The goal of home care—similar to the goals of some reverse mortgage borrowers—is to help people remain in their homes, and reverse mortgage proceeds can help pay for care services.
Many prefer being cared for in the comfort of their own home rather than in some sort of care facility, and it can be less expensive, as well.
Paying for long term care is a massive unfunded liability per TDS – “Most seniors want to live in their own homes “until their toenails turn blue,” as Dr. McClanahan puts it” source – http://www.stretcher.com/stories/16/16sep12e.cfm
If you have taken out a reverse mortgage (or plan to) so you can stay at home, using your loan proceeds to pay for in-home care might make sense.
Does It Make Sense to Get Care at Home?
There are several factors to consider, such as whether you need care on a short- or long-term basis, and the terms of your reverse mortgage, including the loan amount and the schedule by which you receive your loan proceeds.
Home care services can encompass a variety of needs. For example, you might need short-term rehabilitation services after a hospital stay; long-term care services due to an ongoing medical condition; or some level of assistance with day-to-day activities.

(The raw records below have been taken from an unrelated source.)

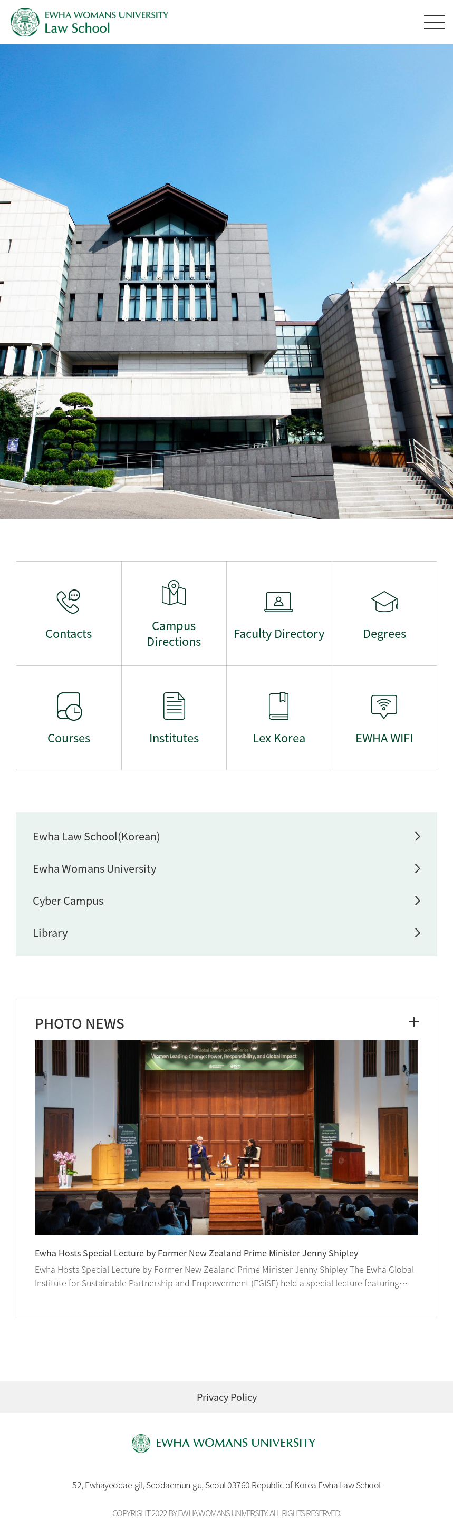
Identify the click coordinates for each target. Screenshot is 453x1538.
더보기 (414, 1022)
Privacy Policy (227, 1397)
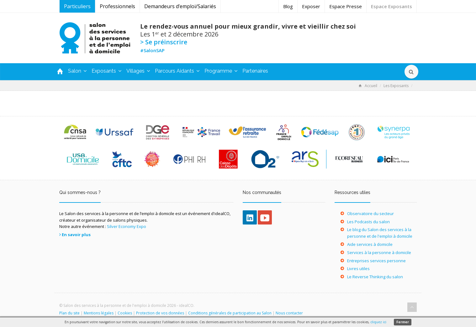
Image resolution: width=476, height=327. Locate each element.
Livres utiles (358, 268)
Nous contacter (289, 313)
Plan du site (69, 313)
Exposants (106, 71)
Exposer (311, 6)
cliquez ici (378, 322)
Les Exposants (396, 85)
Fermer (402, 322)
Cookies (125, 313)
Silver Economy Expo (126, 226)
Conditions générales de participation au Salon (230, 313)
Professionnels (117, 6)
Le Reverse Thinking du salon (375, 277)
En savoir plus (76, 234)
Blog (288, 6)
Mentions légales (99, 313)
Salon (77, 71)
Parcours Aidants (177, 71)
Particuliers (77, 6)
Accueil (368, 85)
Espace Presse (345, 6)
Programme (220, 71)
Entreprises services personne (376, 260)
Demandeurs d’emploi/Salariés (180, 6)
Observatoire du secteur (370, 213)
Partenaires (255, 71)
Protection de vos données (160, 313)
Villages (138, 71)
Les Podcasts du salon (368, 221)
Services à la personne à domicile (379, 252)
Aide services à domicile (370, 244)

On the home health care side, services can include wound care, medication administration, and occupational, physical, or speech therapy.
It’s usually slightly more expensive than home care companions, who may offer services to assist someone in their activities of daily living, such as cooking, cleaning, bathing, or dressing.

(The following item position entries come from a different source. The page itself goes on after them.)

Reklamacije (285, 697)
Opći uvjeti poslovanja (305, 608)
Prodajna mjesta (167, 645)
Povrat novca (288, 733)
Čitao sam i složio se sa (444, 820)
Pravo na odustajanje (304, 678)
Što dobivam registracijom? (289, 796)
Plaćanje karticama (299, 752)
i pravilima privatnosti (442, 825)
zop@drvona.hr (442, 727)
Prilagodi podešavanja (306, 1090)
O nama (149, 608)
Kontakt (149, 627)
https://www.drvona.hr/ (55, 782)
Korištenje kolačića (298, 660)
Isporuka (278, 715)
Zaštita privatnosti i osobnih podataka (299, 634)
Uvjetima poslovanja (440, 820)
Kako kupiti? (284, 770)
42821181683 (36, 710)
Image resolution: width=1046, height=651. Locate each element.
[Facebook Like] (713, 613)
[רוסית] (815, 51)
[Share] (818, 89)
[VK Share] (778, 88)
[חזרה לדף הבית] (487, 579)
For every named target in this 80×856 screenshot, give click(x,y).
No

In 2011, the market rate of a home health care aide was $21 an hour, compared to $19 an hour for “companion” services, according to a MetLife Mature Market Institute study.
For someone who only requires only a few hours of home care services a day, financing that care using a reverse mortgage could make more sense than entering an assisted living facility, at an average $41,714 a year, or getting a semi-private nursing home suite, at $78,110 a year.
How Much Care Do You Need?
Once you reach a certain level where you need more intensive care for longer periods of time, you could run the risk of exhausting your reverse mortgage proceeds.
At that point, it may make more sense for you to move out of your home and into a care facility. Since your home would no longer be your primary residence, the reverse mortgage becomes due and payable.
Using your reverse mortgage to obtain monthly payments can help you budget accordingly, but someone with escalating care needs who may initially need just 2-3 hours of care per day might eventually require around-the-clock services at a much greater cost.
Keep in mind that term payments will eventually end, and that tenure payments may not be enough to cover the necessary cost of at-home care if you need additional care down the road.
A lump sum or a line of credit would allow you more freedom in paying for home care on a monthly basis depending on how much care you require, but if you have already been spending down your home equity, there can be uncertainty in how long your proceeds will last.
Reverse Mortgages and Home Care
Ultimately, it can make a lot of sense to pay for in-home care services with money from your reverse mortgage, but a lot depends on how much care you need.
Those with short-term care needs may be better able to sustainably pay for services compared with someone whose needs are long-term or more intensive.